Pension Corporation continues to be one of the most active participants in the pension risk transfer and de-risking marketplace as they complete regular transactions with counterparties. Their latest transaction see’s them enter into a pension buyout agreement with Nova Chemicals UK Pension Plan (press release available here).
The buyout agreement covers £30m of Nova Chemicals pension liabilities and covers 155 members of their pension plan.
Mitul Magudia from Pension Insurance Corporation, said; “The pension buyout enhances what is already proving a successful year to date for Pension Insurance Corporation, having already written approximately £500m of new business. The pension buyout market is particularly busy in 2011, whereas in the previous three years pensioner buy-ins were more prominent in the risk transfer market. PIC is involved in auction processes for buyouts and buy-ins for small and medium pension funds totalling approximately £1.5bn; and large pension funds where we are participating in processes totalling approximately £8bn.”
Meanwhile, Mercer, who advised on this transaction, have also published an article stating that despite volatility in the financial markets pension buyout prices remain broadly stable. They say this is good news for schemes as long as they have moved out of equities, as most schemes tend to during a buyout process.

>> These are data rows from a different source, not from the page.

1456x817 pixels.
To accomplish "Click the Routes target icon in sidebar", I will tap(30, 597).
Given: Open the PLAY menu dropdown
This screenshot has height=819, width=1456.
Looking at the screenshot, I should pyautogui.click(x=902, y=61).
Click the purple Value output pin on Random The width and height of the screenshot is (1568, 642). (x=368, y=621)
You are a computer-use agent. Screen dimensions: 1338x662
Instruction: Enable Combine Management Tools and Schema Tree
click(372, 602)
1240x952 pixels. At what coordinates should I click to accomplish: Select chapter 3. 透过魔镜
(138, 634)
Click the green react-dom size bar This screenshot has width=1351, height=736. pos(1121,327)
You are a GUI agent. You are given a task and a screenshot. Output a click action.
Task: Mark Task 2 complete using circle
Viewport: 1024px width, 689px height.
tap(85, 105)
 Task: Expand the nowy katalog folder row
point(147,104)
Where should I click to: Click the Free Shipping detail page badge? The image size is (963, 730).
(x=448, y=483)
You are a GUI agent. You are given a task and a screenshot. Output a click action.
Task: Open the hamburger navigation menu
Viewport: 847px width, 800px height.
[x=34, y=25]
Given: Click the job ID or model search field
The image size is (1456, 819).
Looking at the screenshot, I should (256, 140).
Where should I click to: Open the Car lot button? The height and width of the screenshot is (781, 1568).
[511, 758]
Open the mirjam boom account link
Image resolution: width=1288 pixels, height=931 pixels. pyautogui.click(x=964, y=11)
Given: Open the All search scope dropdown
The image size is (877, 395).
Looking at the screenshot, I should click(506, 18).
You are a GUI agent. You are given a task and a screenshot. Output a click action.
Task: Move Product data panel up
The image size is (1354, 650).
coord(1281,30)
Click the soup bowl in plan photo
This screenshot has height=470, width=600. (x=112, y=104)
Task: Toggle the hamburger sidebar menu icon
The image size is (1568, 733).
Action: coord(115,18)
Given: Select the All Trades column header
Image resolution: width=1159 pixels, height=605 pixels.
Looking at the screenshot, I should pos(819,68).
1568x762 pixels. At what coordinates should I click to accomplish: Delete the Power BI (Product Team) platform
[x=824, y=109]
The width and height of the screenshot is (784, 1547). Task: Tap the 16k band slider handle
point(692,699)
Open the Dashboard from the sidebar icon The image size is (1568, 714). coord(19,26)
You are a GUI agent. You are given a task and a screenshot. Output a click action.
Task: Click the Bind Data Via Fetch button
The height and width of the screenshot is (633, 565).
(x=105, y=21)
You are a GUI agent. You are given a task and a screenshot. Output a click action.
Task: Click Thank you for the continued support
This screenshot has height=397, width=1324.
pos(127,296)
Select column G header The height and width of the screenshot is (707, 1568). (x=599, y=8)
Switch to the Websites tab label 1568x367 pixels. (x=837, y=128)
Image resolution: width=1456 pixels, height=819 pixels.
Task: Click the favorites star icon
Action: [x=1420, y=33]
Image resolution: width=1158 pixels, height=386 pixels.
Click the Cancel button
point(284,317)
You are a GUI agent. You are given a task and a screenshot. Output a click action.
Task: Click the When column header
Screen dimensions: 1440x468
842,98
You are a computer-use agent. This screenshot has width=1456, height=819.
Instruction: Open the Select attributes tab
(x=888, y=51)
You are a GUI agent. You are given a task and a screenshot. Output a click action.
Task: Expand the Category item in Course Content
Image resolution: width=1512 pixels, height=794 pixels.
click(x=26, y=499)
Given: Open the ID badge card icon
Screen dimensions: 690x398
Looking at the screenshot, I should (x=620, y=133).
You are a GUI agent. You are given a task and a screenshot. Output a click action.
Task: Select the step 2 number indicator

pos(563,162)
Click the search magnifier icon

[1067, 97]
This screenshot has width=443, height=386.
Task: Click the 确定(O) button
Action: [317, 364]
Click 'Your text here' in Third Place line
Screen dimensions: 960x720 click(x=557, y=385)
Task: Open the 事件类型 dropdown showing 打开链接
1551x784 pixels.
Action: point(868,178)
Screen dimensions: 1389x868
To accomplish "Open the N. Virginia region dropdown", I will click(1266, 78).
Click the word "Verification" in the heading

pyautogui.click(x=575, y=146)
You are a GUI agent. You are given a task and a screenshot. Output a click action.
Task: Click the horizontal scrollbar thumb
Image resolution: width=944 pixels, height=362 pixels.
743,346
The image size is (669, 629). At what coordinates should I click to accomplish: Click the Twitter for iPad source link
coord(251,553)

“Schemes should consider as a matter of course how to manage the investment of assets leading up to the purchase of a bulk annuity,” stated Akash Rooprai, principal in Mercer’s de-risking group. “To minimise the impact that volatility has on the difference between assets held and insurance costs, a strategy consisting of a portfolio of corporate bonds, gilts and possibly with some relevant derivatives as the purchase approaches, would be prudent. This minimises the potential for market movements making the planned transaction unaffordable, although of course this also removes the potential for gains. That said, once a scheme has decided to purchase a bulk annuity, it is not investing for asset gains, but to achieve the objective of purchasing the bulk annuity at an affordable cost.”
Pension scheme buyouts are proving a popular choice with smaller scheme owners seeking to remove any longevity risks and liabilities from their balance sheets. By completely offloading the liabilities associated with a pension scheme they can remove all longevity risk efficiently.